Economists continue to debate whether our nation's economic growth days are over and whether low interest rates are the so-called "new normal."
The new normal foresees less gross domestic product growth and continued low interest rates because of contemporary demographics in America – fewer people being born, higher life expectancies and a smaller labor supply for employers to tap. A study released this month outlines that fact and uses statistical models to lay out its case.
The new normal approach is pessimistic, said Brian Strow, associate professor of economics at Western Kentucky University. Strow is a member of the Board of Scholars for the Bluegrass Institute for Public Policy Solutions. He also runs and writes articles for the WKU BB&T Center for the Study of Capitalism at the Gordon Ford College of Business.
"There are certainly challenging headwinds for economic growth," Strow said. He predicted the Federal Reserve will raise interest rates a quarter-point at its last meeting of 2016. He noted a quarter-point increase is not significant in the grand scheme of things.
"There's been a lot of hand-wringing over a quarter of a point."
Stanley Fischer, vice chairman of the Board of Governors for the Federal Reserve System, noted during a speech earlier this month at the 40th annual Central Banking Seminar in New York, continually low interest rates are said by some to be the new normal for not only America's economy but also economies around the world.
"The fact that interest rates have remained so low in the United States over the past eight years – well into the recovery from the severe strains of the Great Recession – suggests that ultra-low rates may reflect more than just cyclical forces," Fischer said.
"Understanding The New Normal – The Role of Demographics" a white paper in the Finance and Economics Discussion Series as part of the Fed board's education efforts, concludes that demographic factors alone account for a 1 1/4 percent decline in the natural rate of interest and real GDP growth since 1980.

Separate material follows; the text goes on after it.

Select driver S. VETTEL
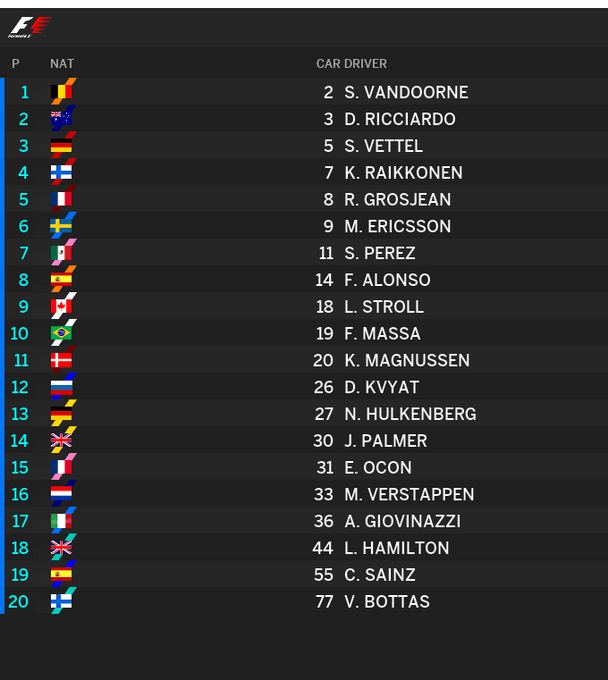The width and height of the screenshot is (608, 680). tap(383, 146)
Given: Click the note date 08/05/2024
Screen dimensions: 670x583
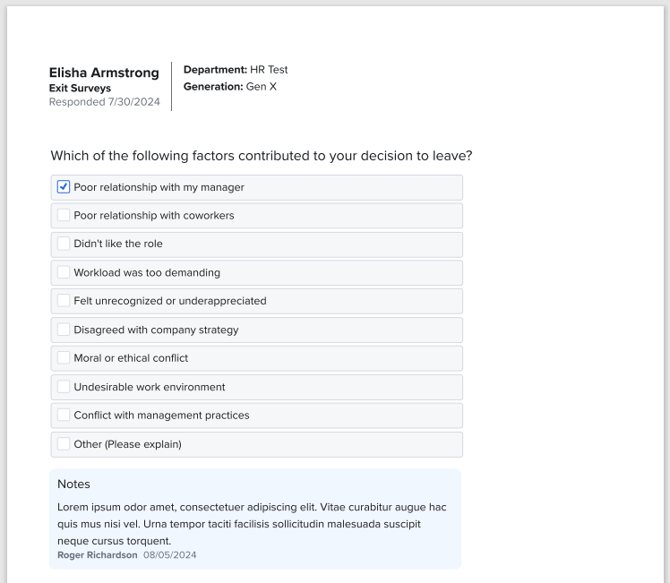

"That's not earth-shattering," Strow said, adding it is a pessimistic way to look at things.
Strow said the nation's leaders could implement fiscal policies that would make the economy grow faster, but it is to the advantage of the federal government to keep interest rates low.

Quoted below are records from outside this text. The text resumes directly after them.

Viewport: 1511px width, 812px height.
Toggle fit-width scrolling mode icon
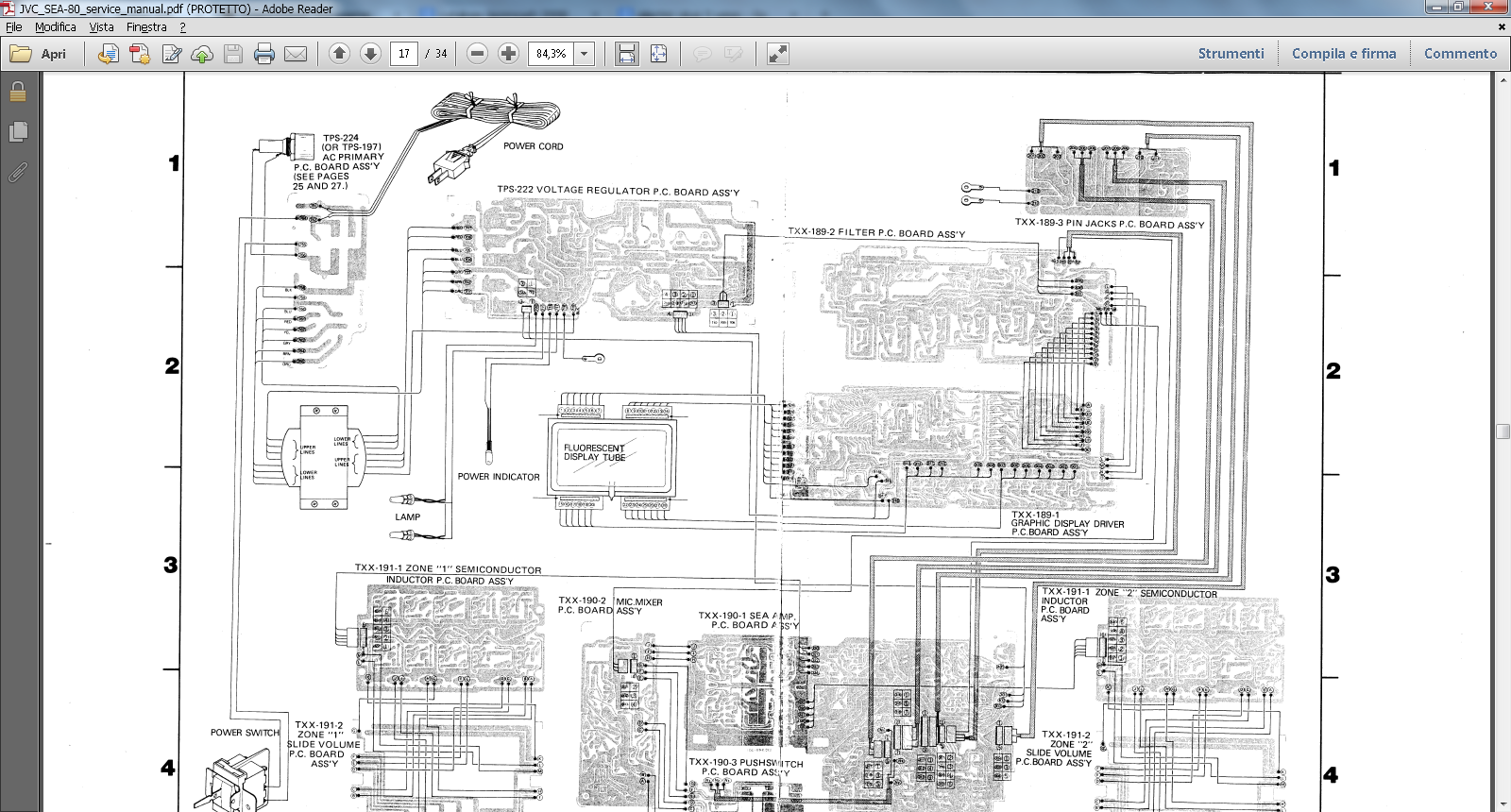(x=626, y=54)
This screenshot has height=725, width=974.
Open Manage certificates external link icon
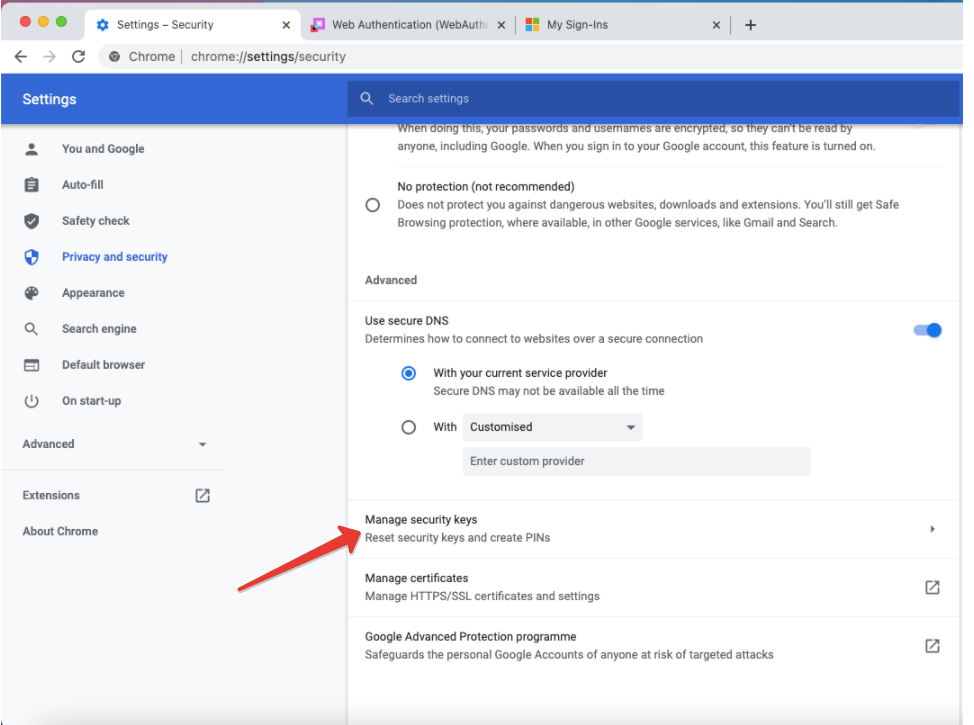tap(931, 587)
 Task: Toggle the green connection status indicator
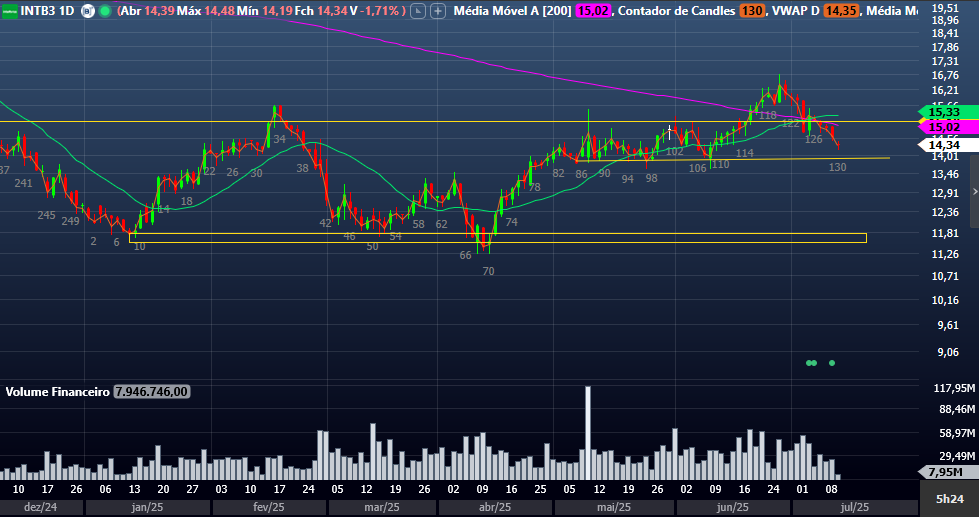[105, 11]
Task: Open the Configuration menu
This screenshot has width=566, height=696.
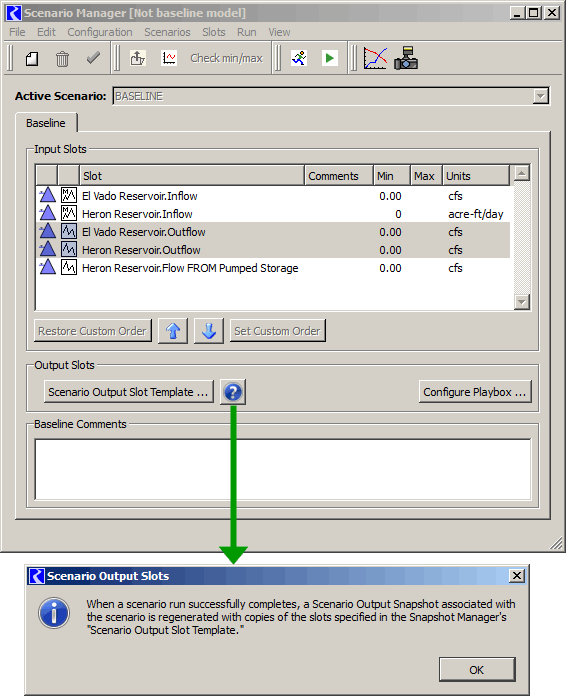Action: coord(100,32)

"They are paying on the national debt. It is like a pyramid scheme," Strow said. The national debt is pegged at $20 trillion.
The low interest rates have also made state pension systems, such as Kentucky's, less solvent. Should interest rates increase, it is to the benefit of people seeking to take on more debt.
"There are winners and losers," Strow said.
Fischer noted in his New York speech that if officials knew the natural interest rate, "conducting monetary policy would be relatively straightforward."
However, a low natural rate of interest "is worrisome" because it could reflect more "deep-seated" economic problems, Fischer said.